▶ _Ausgangstext_

┌──

Sinnvolle Informationen aus der Datenflut

Eine zentrale Aufgabe von Videoanalysesystemen (Videoüberwachung, Medienanalyse) besteht darin, aus Videorohdaten automatisch und zuverlässig Objekte und Bewegungspfade herauszufiltern. Jeder einzelne Schritt in der Verarbeitungskette ist allerdings mit Unschärfen und Unsicherheiten behaftet. Darin liegt die eigentliche Herausforderung in der Entwicklung von Videoanalysesystemen.

Anwendungsbeispiel: Personenzählung in einer Menschenmenge

Der Forschungsbereich entwickelte ein Verfahren zur Personendetektion und -zählung in Menschenmengen, welches auf Kontur- und Bewegungsmerkmalen aufbaut. Die räumliche Konfiguration von Detektionshypothesen wird in Bezug auf die a-posteriorie- Wahrscheinlichkeit und unter Berücksichtigung von Verdeckungen aus den Einzelhypothesen optimiert. Unsere patentrechtlich geschützte konturbasierte Methode bietet eine generische Lösung und erlaubt die schnelle und einfache Integration unterschiedlicher Muster für neue Objektklassen. Die Personenerkennung ist mit analytischen Funktionalitäten gekoppelt, um die räumlich-zeitliche Personendichte quantifizieren zu können. Diese Informationen sind von hoher Relevanz in zahlreichen Anwendungsfeldern, wie etwa im Handel und im Verkehr.

Anwendungsbeispiel: Contentfilter und Suche

Die im Internet angebotenen Inhalte enthalten enorme Mengen von Bild- und Videodaten. Internet-Provider und Behörden versuchen ihrer sozialen Verantwortung insofern gerecht zu werden, als sie kritische Bildinhalte herausfiltern und blockieren. Dazu zählen vor allem Nacktszenen oder unerwünschte (z.B. rechtsextreme) Propaganda. Die BildverarbeitungsexpertInnen haben ein automatisches Erkennungssystem entwickelt, das bei der Analyse von Bilddaten auf ein aussagekräftiges visuelles Modell zurückgreift und so eine zuverlässige Filterung und präzise Suchergebnisse erlaubt.

└──

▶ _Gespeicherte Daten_
┌──

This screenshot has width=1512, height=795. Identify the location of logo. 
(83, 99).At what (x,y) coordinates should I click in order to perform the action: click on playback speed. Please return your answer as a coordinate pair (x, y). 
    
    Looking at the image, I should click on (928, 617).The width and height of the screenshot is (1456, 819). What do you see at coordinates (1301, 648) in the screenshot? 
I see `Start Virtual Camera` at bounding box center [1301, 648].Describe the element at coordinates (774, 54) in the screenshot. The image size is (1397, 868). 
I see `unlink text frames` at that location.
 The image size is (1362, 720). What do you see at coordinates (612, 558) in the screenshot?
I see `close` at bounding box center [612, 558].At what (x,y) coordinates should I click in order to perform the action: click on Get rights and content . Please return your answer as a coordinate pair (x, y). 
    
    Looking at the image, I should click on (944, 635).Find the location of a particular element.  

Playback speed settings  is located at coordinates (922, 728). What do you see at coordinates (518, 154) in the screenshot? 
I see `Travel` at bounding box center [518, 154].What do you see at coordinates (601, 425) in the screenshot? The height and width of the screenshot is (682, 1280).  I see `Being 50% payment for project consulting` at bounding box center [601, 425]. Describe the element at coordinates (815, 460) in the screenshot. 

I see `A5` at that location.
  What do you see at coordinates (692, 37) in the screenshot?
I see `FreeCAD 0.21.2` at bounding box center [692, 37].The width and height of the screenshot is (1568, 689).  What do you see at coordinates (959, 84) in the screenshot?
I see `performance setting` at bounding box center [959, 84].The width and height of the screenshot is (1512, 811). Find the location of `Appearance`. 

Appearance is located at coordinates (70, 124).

└──

▶ _Aufgaben_
a) Geben Sie einen Abschnitt aus dem Ausgangstext wieder und benennen Sie dabei „Verfahren“ in „Vorgehen“ um. Setzen Sie bei den Worten „Anwendungsbeispiel: Personenzählung in“ ein und hören Sie nach „und im Verkehr.“ auf.
b) Nennen Sie sämtliche Überschriften im Ausgangstext.
Arbeiten Sie ausschließlich mit dem Ausgangstext.

▶ _Lösungen_
a)
Anwendungsbeispiel: Personenzählung in einer Menschenmenge

Der Forschungsbereich entwickelte ein Vorgehen zur Personendetektion und -zählung in Menschenmengen, welches auf Kontur- und Bewegungsmerkmalen aufbaut. Die räumliche Konfiguration von Detektionshypothesen wird in Bezug auf die a-posteriorie- Wahrscheinlichkeit und unter Berücksichtigung von Verdeckungen aus den Einzelhypothesen optimiert. Unsere patentrechtlich geschützte konturbasierte Methode bietet eine generische Lösung und erlaubt die schnelle und einfache Integration unterschiedlicher Muster für neue Objektklassen. Die Personenerkennung ist mit analytischen Funktionalitäten gekoppelt, um die räumlich-zeitliche Personendichte quantifizieren zu können. Diese Informationen sind von hoher Relevanz in zahlreichen Anwendungsfeldern, wie etwa im Handel und im Verkehr.

b)
- Sinnvolle Informationen aus der Datenflut
- Anwendungsbeispiel: Personenzählung in einer Menschenmenge
- Anwendungsbeispiel: Contentfilter und Suche